Ventriculitis Diagnosis
Often the surgery itself can cause “chemical meningitis” or postoperative meningitis, particularly posterior fossa surgeries or in the presence of intraventricular hemorrhage. The CSF leucocyte and CSF glucose values can look very similar to infectious meningitis making it hard to distinguish these entities based on these parameters.
The following could help in confirming underlying EVD infection.
● Hypoglycorrhachia (low CSF glucose): ratio of [CSF glucose]/[blood glucose] < 0.2
● CSF pleocytosis > 1000 or rising Cell index
● CSF protein was not a reliable predictor for incipient ventricular catheter infection 1).
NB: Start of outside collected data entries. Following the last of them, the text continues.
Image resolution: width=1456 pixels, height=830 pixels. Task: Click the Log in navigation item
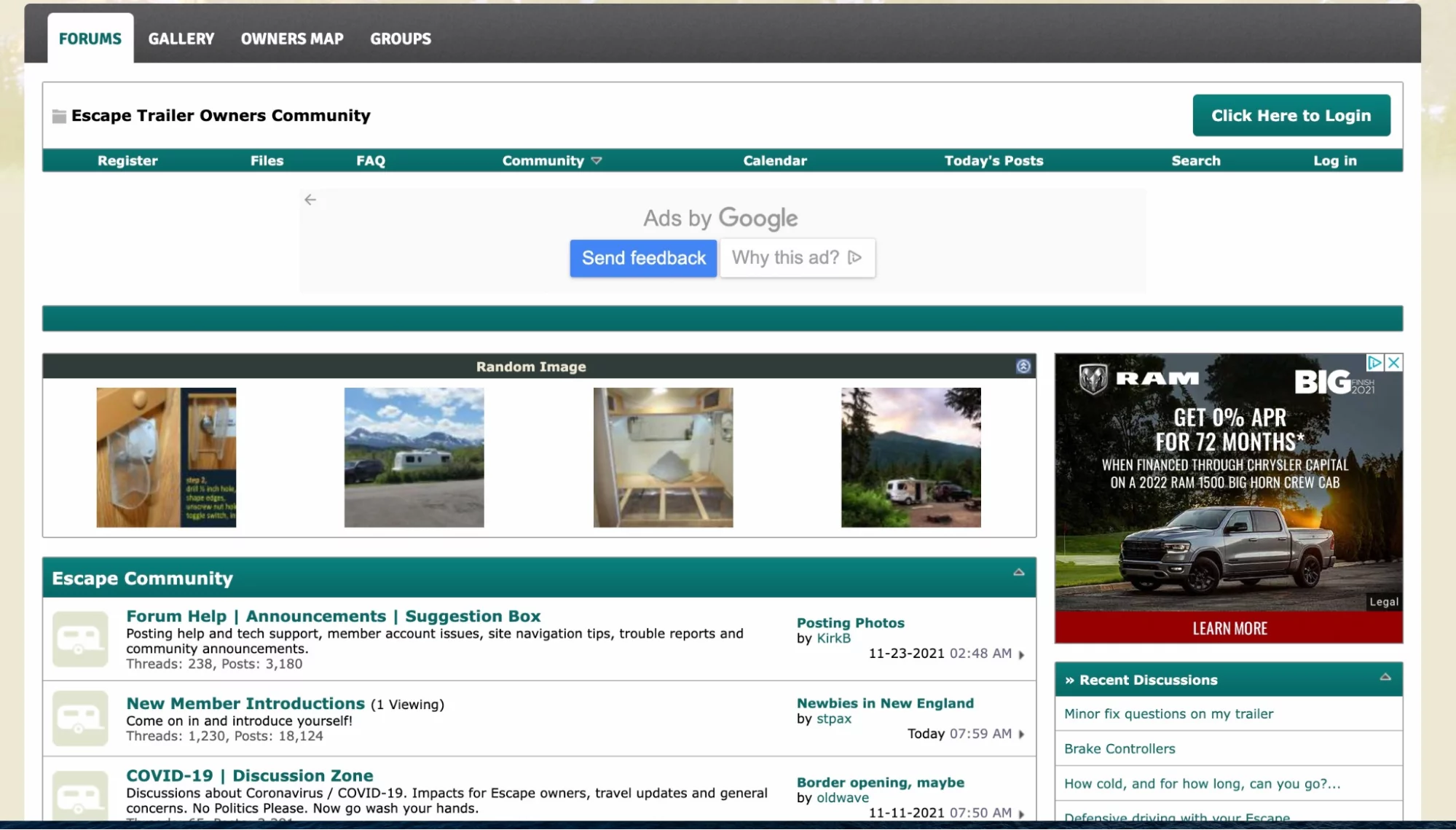click(1335, 161)
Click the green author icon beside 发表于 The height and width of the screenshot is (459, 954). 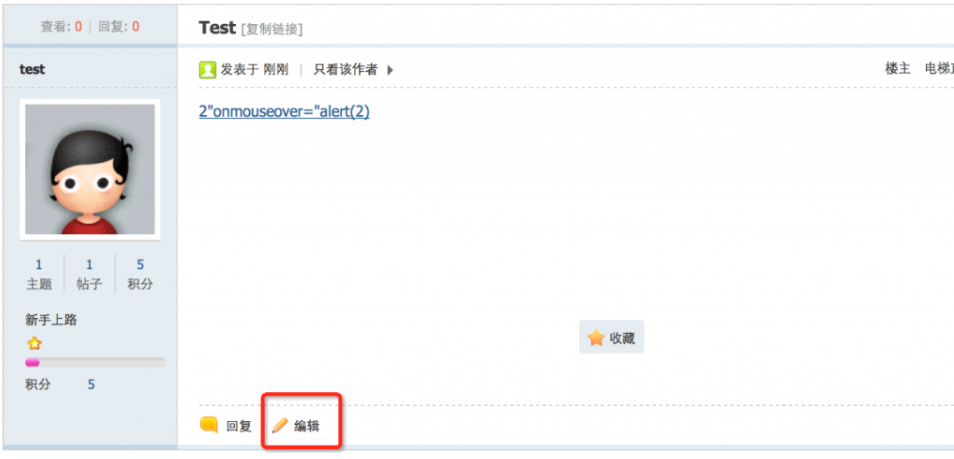click(207, 70)
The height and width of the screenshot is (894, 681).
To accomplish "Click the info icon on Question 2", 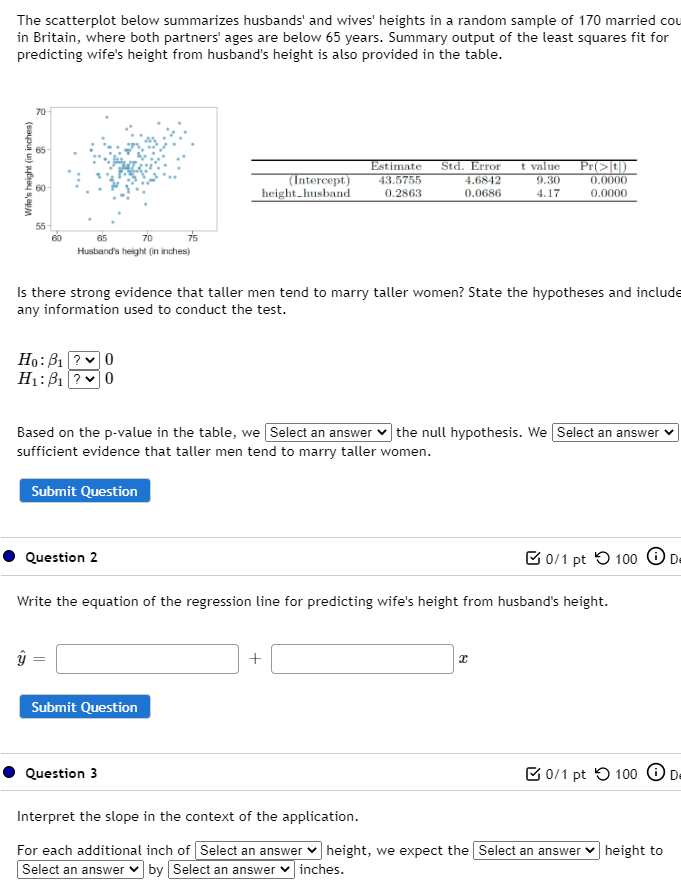I will (655, 559).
Routine CSF sampling: CSF sampling should be performed only when symptoms appear. There is no evidence of benefit to obtaining CSF cultures or cell count at the time of EVD insertion (false positive cultures may occur from contamination) 2).
In a febrile patient with a ventriculostomy, diagnosing or excluding bacterial or microbial ventriculitis is difficult, as conventional markers in the analysis of cerebrospinal fluid (CSF) are not applicable due to presence of blood and inflammation.
The diagnostic utility of CSF leukocyte count, glucose, and protein is limited, as noninfectious entities like intracranial hemorrhage andneurosurgical procedures can also cause abnormalities in these parameters.
Data from a large sample of CSF studies in patients with ventriculostomy indicate that no single value of cerebrospinal fluid lactate provided both sensitivity and specificity high enough to be regarded as a reliable test 3).
Lumbar puncture
Usually NOT recommended. ✖ May be hazardous in obstructive hydrocephalus (HCP) with a nonfunctioning shunt. Often does not yield the pathogen even in communicating HCP, especially if the infection is limited to a ventriculitis. If positive may obviate a shunt tap.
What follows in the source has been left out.